▶ _What to produce_
The answer must be every line from the entries below that includes "computer".

*** Opening of Supplied information ***

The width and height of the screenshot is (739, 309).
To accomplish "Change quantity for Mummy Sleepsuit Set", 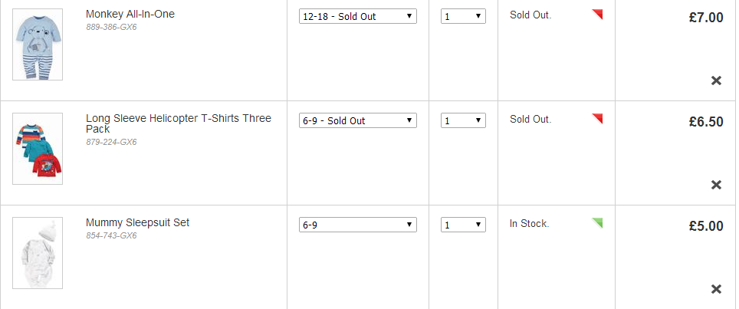I will point(463,225).
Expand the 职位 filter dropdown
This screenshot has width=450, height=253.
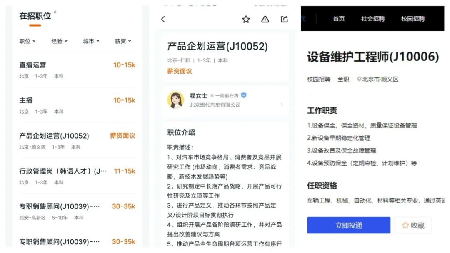(x=28, y=41)
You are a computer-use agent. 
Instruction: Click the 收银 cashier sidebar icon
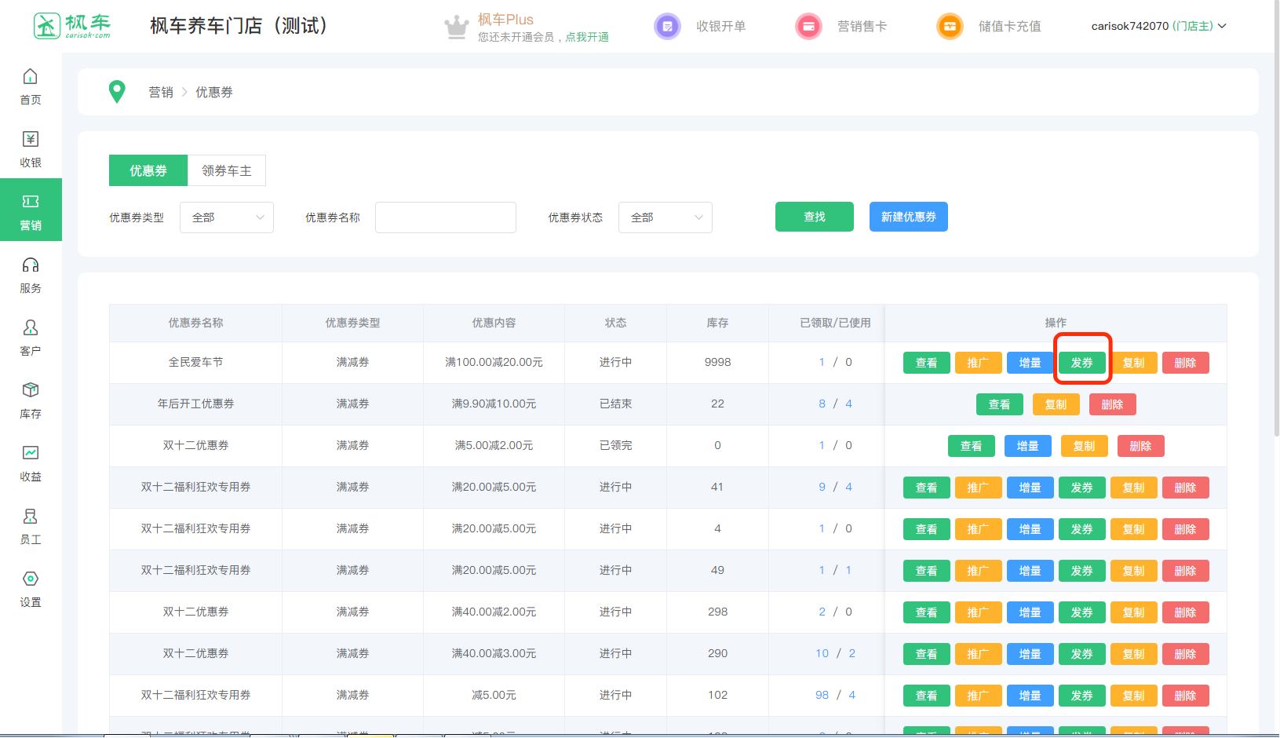31,140
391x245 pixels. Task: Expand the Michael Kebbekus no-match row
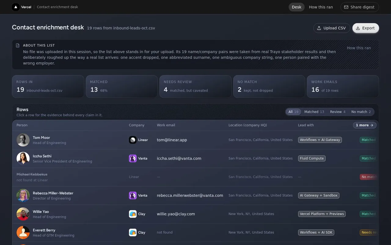(x=196, y=177)
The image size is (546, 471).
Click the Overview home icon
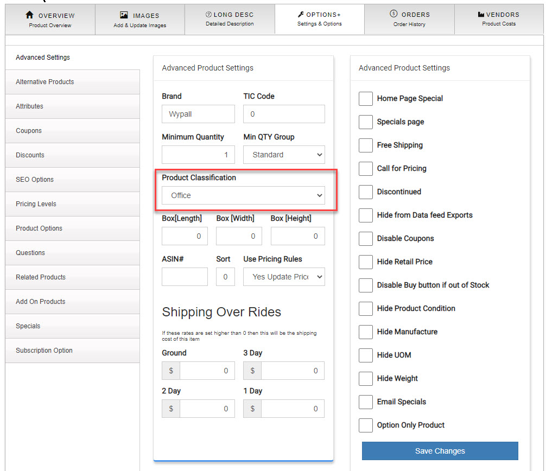tap(30, 15)
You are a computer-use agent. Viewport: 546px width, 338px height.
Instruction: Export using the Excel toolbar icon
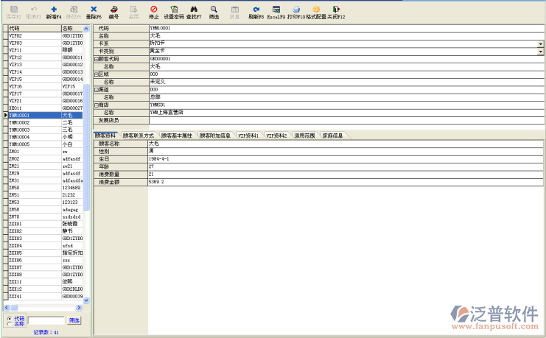point(276,10)
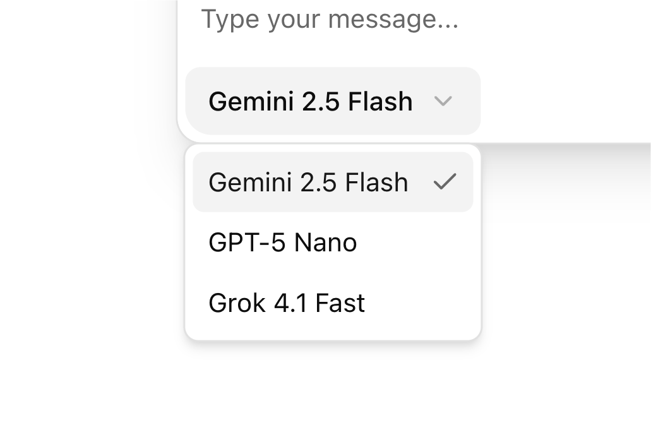Screen dimensions: 651x437
Task: Activate the Grok 4.1 Fast list item
Action: [287, 303]
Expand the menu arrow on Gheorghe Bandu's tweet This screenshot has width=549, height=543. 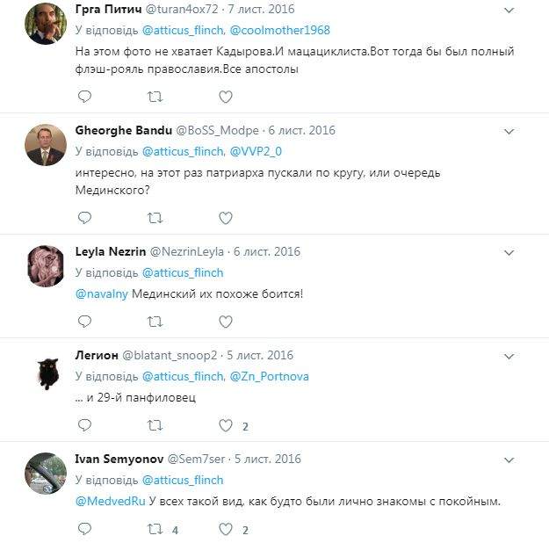coord(509,131)
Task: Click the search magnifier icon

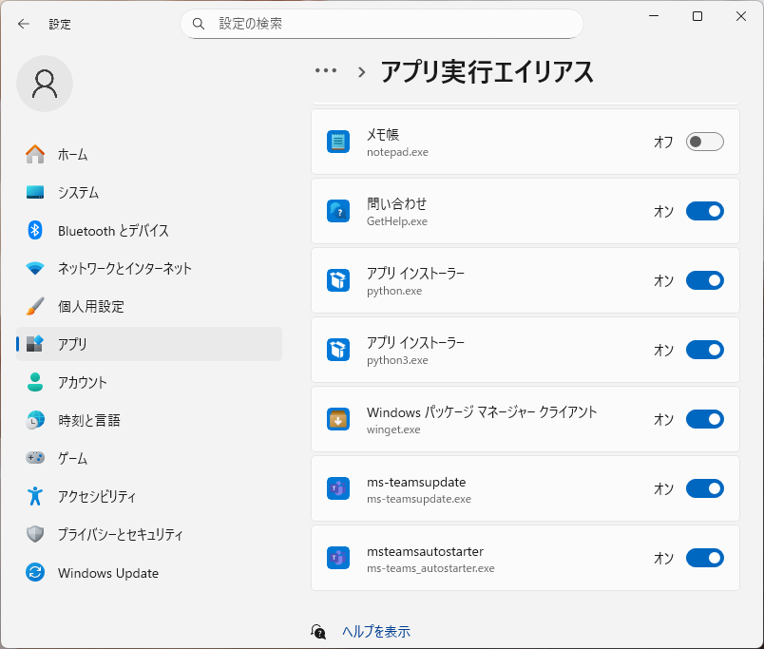Action: (199, 23)
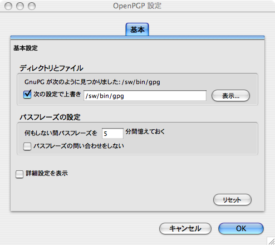
Task: Close the OpenPGP 設定 window
Action: 8,6
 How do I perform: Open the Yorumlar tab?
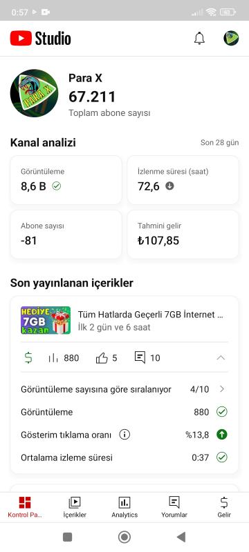coord(174,507)
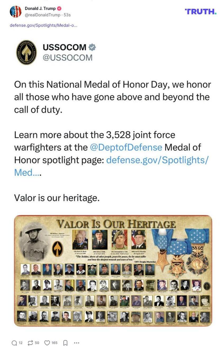Click the USSOCOM circular emblem logo
Image resolution: width=222 pixels, height=351 pixels.
[26, 52]
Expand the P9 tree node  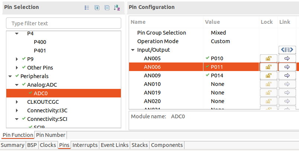tap(17, 59)
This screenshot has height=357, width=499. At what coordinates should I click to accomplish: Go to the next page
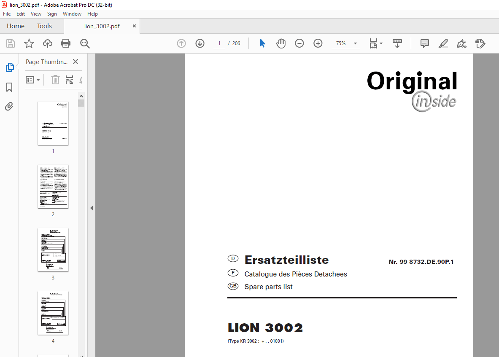[x=200, y=43]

*** Close of Supplied information ***

▶ _Solution to this task_
You are a computer-use agent. 
You are a computer-use agent. Viewport: 546px width, 338px height.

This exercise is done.